→ **Task item**
Look through the lines below and copy each one that includes "computer".

━━━━━━━━━━━━━━━━━━━━

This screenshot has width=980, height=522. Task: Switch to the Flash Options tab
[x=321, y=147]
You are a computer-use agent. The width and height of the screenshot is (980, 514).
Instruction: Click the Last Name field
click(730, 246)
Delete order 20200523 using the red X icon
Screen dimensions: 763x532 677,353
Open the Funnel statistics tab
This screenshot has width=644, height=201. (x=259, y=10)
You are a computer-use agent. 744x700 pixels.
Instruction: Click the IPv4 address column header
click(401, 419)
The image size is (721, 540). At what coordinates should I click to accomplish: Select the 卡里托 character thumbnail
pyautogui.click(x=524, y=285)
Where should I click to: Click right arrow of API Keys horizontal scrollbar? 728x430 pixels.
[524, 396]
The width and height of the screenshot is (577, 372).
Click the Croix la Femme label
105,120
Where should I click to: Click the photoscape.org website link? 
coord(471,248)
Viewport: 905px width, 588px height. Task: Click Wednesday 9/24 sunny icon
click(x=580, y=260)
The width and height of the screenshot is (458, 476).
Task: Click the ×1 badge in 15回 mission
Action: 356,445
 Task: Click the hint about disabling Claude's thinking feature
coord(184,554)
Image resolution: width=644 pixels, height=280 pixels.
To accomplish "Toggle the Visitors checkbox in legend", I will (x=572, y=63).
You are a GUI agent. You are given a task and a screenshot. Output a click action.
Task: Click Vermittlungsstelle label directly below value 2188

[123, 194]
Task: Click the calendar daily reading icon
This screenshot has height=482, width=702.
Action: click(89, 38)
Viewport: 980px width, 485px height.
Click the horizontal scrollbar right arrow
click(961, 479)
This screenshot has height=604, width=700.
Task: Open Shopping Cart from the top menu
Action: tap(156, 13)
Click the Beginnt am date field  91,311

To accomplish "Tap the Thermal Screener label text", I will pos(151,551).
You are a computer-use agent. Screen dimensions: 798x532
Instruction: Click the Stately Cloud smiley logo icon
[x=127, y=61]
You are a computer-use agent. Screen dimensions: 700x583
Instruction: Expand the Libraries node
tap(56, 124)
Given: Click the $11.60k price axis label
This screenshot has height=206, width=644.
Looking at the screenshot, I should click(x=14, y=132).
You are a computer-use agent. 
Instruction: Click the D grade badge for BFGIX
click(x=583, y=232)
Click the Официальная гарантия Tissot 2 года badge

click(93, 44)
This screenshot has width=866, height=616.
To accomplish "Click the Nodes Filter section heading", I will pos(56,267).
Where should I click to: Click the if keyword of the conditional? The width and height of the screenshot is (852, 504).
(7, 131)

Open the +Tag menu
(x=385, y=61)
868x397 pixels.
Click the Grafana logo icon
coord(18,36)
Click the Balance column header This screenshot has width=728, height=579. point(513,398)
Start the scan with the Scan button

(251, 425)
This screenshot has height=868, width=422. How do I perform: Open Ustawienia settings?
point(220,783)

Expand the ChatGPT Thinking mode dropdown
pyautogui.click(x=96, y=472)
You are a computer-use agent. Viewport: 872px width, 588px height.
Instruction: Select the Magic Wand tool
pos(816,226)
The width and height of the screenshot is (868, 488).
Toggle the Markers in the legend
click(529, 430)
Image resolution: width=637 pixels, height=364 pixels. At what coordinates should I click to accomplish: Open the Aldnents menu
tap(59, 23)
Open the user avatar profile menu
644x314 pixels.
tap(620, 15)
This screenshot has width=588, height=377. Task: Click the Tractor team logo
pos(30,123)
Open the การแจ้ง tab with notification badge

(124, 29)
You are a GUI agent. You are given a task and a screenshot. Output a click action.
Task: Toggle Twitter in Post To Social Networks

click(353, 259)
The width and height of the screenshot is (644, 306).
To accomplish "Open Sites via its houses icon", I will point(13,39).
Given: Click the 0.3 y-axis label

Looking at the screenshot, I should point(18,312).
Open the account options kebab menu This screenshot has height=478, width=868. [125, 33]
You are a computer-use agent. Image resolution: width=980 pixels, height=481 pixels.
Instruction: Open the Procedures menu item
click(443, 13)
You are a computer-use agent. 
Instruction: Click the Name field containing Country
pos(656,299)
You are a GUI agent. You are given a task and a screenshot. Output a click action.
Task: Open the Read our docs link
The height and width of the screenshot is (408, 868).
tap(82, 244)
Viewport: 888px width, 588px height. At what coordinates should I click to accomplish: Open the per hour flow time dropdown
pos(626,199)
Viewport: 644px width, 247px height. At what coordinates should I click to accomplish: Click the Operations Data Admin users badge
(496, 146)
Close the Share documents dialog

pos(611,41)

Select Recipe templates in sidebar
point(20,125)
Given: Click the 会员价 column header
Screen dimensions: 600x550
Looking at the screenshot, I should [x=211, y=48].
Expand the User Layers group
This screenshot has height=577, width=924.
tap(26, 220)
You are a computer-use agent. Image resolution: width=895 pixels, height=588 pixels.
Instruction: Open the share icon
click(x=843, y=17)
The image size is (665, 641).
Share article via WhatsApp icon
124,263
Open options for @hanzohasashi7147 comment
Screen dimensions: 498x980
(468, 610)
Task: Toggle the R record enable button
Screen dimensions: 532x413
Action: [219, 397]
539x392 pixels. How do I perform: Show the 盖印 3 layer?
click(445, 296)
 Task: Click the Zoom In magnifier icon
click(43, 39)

━━━━━━━━━━━━━━━━━━━━

→ **Result**
You are a computer-use agent. The width and height of the screenshot is (980, 514).
You are a computer-use agent. 744x700 pixels.
You are a computer-use agent. Screen dimensions: 798x532
You are a computer-use agent. Screen dimensions: 700x583
You are a computer-use agent. 
You are a computer-use agent. Viewport: 872px width, 588px height.
You are a computer-use agent. Image resolution: width=980 pixels, height=481 pixels.
You are a computer-use agent. 
You are a computer-use agent. Image resolution: width=895 pixels, height=588 pixels.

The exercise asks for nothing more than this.